Issued by the former Korean Empire in the early 1900s

Korean Empire passports were issued to subjects of the Korean Empire for international travel.

==History==
The first English-language passports of the Korean Empire were issued in 1902 by the People's Comfort Agency (수민원; 綏民院) to Koreans migrating to Hawaii. By 1904, passport issuance was conducted by the Imperial Korean Foreign Office (대한제국 외부). The passport was written in English, French, and Korean Hanmun, and contained the bearer's name, address, age, and destination.

Soon after the 1910s during Colonial Korea, Koreans began having to use Japanese passports. These were not always easy to obtain; the government of Governor-General of Korea issued then as a rule only to a small number of pro-Japanese collaborators (민족반역자) and/or the Japanese police demanded bribes for these passports to be issued. Even these were in fact colonial subject passports just like BN(O) passports and a special permit was required to travel to Japan (abolished only at the end of colonial rule when the Allied naval blockade disabled travels from/to Japan anyway) Thus, some Koreans resorted to naturalising as citizens of China and acquiring Republic of China passports instead. However, for those aiming to travel to the United States this method created its own difficulties, as the bearers of such passports then became subject to the provisions of the United States' Chinese Exclusion Act. Other Koreans with connections to the Shanghai Exile Government were able to obtain travel documents from there; however, its acceptance was guaranteed as the Shanghai Exile Government was only recognized by the then Republic of China (now Taiwanese) government. Once Korea became liberated by the US, the interim Korean administration re-issued the Jipjo.

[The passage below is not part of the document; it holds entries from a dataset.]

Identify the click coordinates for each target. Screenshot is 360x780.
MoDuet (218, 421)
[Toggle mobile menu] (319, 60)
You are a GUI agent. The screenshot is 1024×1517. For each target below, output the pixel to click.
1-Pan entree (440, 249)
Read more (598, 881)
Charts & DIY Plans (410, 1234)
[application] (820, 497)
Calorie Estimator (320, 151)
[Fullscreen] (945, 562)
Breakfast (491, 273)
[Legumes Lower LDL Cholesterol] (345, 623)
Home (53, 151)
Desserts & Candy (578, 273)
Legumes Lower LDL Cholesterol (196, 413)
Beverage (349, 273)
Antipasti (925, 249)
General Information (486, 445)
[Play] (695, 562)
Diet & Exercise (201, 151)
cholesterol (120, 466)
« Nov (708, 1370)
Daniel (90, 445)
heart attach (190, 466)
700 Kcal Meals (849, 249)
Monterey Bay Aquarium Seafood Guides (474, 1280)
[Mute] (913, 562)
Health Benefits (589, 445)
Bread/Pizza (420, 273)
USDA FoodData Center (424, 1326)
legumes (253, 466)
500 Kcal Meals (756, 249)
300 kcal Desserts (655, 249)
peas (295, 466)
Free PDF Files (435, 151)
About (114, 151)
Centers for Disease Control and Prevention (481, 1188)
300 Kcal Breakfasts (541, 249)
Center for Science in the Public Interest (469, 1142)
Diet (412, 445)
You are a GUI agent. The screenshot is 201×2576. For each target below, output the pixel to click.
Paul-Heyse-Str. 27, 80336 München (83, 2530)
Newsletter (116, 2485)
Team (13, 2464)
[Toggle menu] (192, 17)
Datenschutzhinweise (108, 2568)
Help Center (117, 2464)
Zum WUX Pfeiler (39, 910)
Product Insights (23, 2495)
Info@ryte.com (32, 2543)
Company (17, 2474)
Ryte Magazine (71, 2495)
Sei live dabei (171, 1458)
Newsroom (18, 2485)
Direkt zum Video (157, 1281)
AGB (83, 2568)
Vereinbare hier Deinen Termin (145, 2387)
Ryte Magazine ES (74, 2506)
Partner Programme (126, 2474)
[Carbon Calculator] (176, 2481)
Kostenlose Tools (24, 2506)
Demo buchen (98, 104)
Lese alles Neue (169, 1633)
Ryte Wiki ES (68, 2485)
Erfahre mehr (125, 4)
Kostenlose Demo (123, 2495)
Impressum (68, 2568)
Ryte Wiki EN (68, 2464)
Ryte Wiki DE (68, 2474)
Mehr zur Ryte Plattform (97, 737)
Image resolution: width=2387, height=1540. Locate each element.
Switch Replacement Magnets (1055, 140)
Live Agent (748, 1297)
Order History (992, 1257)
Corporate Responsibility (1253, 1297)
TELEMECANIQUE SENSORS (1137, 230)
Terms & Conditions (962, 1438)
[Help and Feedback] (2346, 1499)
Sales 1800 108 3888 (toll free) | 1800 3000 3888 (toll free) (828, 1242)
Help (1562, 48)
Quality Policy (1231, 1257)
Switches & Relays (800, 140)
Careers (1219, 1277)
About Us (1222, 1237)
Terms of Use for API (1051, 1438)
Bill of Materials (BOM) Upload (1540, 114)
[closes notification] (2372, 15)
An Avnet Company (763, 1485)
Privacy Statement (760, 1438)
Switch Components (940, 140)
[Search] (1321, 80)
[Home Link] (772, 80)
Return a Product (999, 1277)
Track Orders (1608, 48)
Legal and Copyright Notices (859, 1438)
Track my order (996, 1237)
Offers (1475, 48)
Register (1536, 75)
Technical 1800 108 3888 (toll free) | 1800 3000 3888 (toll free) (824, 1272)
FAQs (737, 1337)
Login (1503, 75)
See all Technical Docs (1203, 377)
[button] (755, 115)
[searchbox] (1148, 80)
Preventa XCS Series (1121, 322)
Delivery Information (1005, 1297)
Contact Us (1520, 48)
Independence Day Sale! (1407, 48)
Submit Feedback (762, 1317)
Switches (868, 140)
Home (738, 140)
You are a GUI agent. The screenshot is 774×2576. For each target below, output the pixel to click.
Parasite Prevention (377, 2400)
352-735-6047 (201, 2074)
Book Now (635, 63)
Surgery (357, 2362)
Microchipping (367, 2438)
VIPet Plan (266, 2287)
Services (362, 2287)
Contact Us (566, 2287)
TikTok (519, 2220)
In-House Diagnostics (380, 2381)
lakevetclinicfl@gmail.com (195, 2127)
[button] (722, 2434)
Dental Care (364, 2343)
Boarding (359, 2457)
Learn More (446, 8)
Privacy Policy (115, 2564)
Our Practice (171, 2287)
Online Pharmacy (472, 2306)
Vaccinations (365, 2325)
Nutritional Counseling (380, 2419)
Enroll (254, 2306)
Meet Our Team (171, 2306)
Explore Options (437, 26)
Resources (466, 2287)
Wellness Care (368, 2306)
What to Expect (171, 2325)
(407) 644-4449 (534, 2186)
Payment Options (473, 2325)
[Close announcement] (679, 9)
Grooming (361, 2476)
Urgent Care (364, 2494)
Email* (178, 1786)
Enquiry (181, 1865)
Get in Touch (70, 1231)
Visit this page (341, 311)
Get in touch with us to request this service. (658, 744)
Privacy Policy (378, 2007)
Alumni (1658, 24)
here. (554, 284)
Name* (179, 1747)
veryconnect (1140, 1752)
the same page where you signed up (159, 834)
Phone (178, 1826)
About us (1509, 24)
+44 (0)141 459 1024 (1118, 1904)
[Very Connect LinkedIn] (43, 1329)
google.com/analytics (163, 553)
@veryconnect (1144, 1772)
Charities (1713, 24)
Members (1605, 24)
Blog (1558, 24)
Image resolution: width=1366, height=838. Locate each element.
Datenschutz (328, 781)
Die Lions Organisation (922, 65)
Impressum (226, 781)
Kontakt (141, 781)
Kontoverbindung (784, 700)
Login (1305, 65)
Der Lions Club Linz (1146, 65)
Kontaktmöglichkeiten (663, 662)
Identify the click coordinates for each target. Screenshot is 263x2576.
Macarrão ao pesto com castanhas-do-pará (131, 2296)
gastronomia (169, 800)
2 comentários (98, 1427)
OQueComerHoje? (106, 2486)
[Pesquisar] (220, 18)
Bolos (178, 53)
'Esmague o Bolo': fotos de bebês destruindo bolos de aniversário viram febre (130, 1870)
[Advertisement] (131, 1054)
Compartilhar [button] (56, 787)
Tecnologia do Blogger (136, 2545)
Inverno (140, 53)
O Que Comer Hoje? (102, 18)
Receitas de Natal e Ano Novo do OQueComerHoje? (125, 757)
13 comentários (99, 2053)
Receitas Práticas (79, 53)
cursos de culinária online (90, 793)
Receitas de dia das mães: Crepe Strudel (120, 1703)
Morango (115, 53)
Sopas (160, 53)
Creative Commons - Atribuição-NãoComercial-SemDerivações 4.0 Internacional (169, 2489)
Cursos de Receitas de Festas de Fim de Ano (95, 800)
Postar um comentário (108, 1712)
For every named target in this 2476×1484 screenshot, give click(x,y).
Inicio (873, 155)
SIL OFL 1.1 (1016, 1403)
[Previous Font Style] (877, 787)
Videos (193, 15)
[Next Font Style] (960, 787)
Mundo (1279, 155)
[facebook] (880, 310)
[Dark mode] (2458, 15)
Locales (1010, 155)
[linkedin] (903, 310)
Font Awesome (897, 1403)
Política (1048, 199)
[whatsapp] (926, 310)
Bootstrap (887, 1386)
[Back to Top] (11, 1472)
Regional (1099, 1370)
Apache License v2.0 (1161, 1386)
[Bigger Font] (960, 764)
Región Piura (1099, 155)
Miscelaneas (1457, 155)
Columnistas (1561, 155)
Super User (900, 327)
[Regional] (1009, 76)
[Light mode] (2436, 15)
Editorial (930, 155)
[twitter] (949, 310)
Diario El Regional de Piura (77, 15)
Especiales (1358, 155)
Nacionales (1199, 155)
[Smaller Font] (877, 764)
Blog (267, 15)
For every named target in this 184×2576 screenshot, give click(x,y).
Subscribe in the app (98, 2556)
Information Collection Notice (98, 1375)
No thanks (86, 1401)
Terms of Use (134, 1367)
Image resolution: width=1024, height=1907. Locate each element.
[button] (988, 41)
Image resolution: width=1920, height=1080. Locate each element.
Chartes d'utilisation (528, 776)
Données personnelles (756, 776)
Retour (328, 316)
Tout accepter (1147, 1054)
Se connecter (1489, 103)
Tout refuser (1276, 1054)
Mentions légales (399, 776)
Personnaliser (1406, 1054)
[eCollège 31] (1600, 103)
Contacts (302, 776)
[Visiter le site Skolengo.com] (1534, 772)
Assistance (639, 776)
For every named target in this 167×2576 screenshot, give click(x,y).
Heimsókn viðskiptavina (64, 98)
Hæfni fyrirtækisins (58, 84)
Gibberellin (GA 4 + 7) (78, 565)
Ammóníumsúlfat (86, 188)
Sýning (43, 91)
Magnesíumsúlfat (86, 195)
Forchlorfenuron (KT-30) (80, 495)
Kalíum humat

Surviving examples of Korean Empire passports are rare. One specimen is the passport of An Cheol-yeong, preserved by his son An Hyeong-ju of Hawaii; in 2012, the younger An donated that passport and his collection of nearly 2,500 other documents of Korean American history to the National Library of Korea in Seoul. Another specimen is the passport issued in 1903 to diplomat Min Yonghwan, which is held by the Soongsil University Museum.